▶ **What this task involves**
What is needed is the run of lines from the one with "地区行事予定 (41, 2239)" through the close of the data, set down exactly.

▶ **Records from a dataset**
____________________

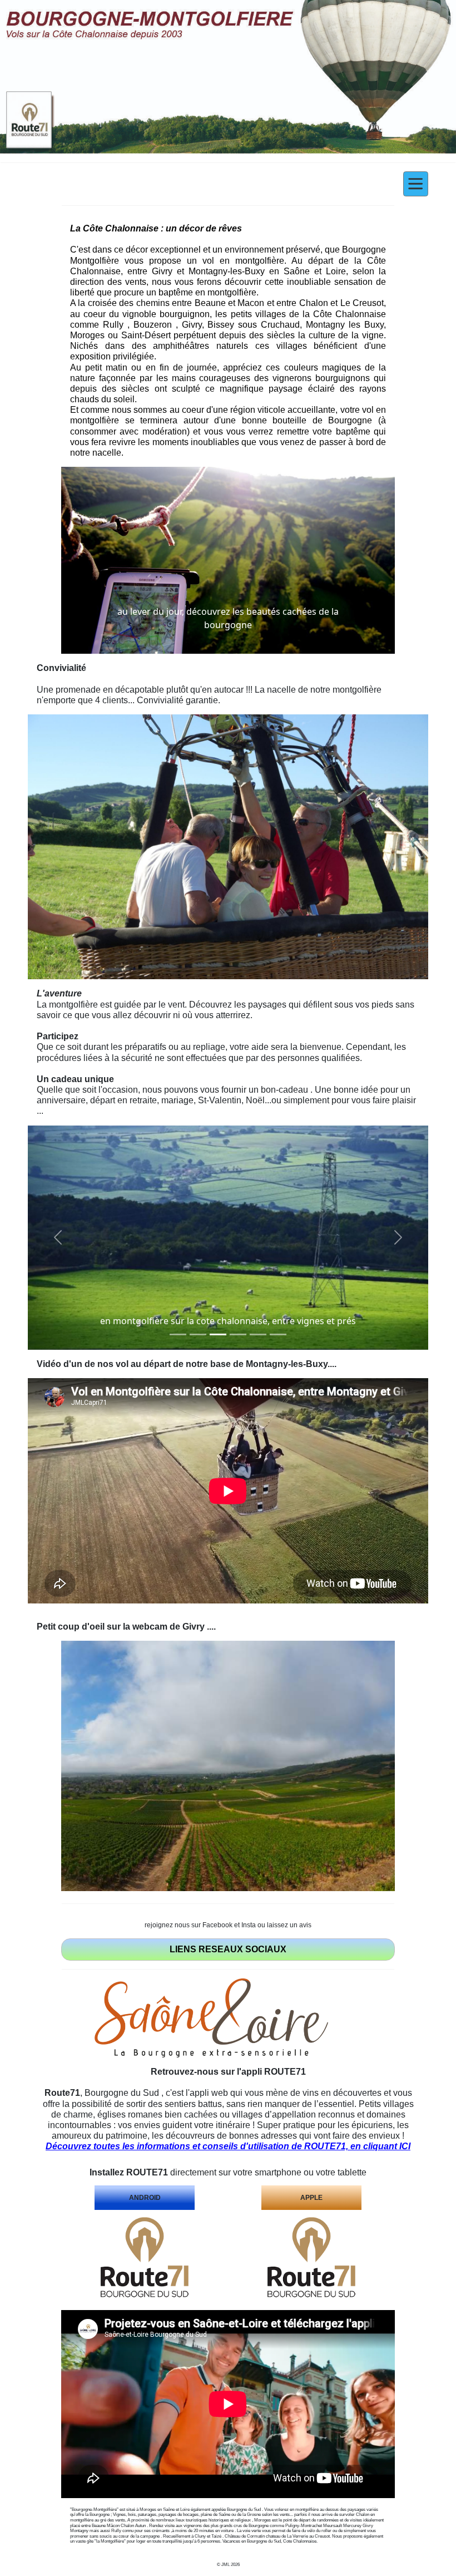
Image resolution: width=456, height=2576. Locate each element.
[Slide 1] (178, 1334)
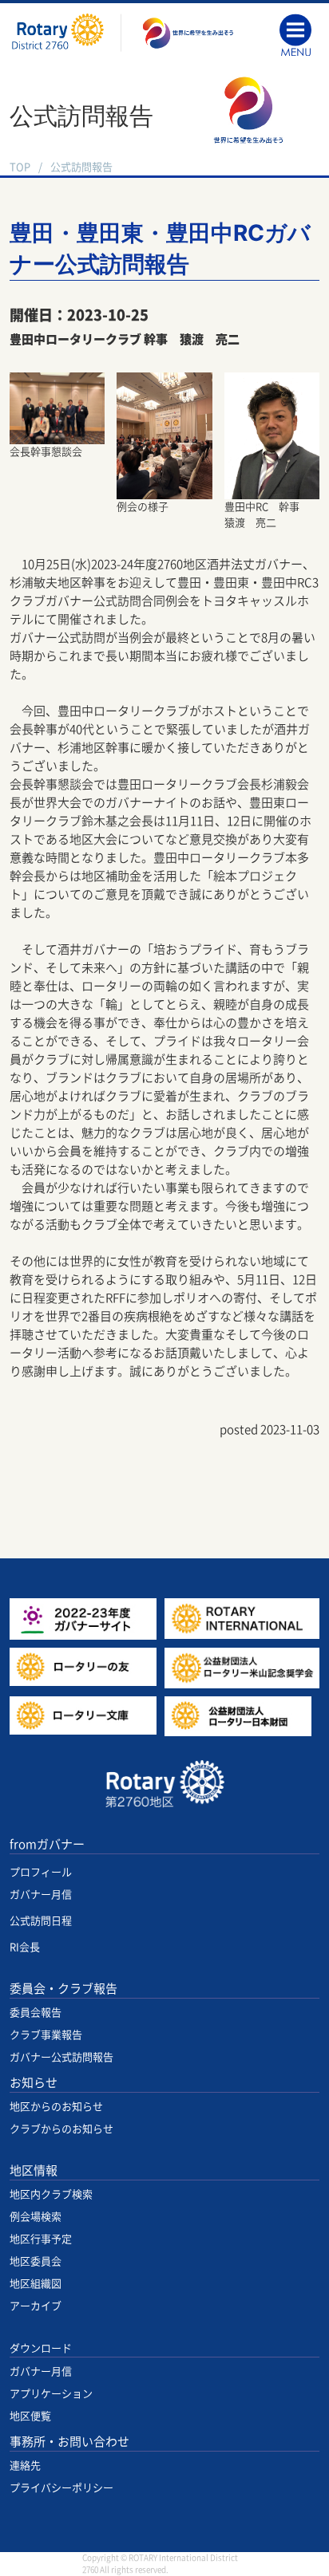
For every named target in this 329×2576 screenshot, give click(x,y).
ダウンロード (41, 2348)
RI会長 (25, 1947)
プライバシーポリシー (61, 2488)
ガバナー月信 (41, 1894)
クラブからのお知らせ (61, 2129)
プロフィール (41, 1872)
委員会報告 (35, 2012)
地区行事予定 (41, 2239)
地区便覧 (30, 2416)
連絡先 (25, 2465)
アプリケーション (51, 2394)
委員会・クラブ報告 (63, 1989)
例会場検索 (35, 2217)
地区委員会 (35, 2261)
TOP (20, 167)
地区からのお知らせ (56, 2106)
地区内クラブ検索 (51, 2194)
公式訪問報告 (81, 167)
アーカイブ (35, 2306)
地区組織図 (35, 2284)
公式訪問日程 (41, 1921)
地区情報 (33, 2170)
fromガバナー (47, 1844)
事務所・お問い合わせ (69, 2442)
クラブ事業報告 (46, 2035)
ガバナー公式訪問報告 (61, 2057)
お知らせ (33, 2083)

____________________

▶ **Result of this exercise**
地区行事予定 (41, 2239)
地区便覧 (30, 2416)
連絡先 (25, 2465)
アプリケーション (51, 2394)
委員会・クラブ報告 (63, 1989)
例会場検索 (35, 2217)
地区委員会 (35, 2261)
TOP (20, 167)
地区からのお知らせ (56, 2106)
地区内クラブ検索 (51, 2194)
公式訪問報告 (81, 167)
アーカイブ (35, 2306)
地区組織図 (35, 2284)
公式訪問日程 (41, 1921)
地区情報 (33, 2170)
fromガバナー (47, 1844)
事務所・お問い合わせ (69, 2442)
クラブ事業報告 (46, 2035)
ガバナー公式訪問報告 (61, 2057)
お知らせ (33, 2083)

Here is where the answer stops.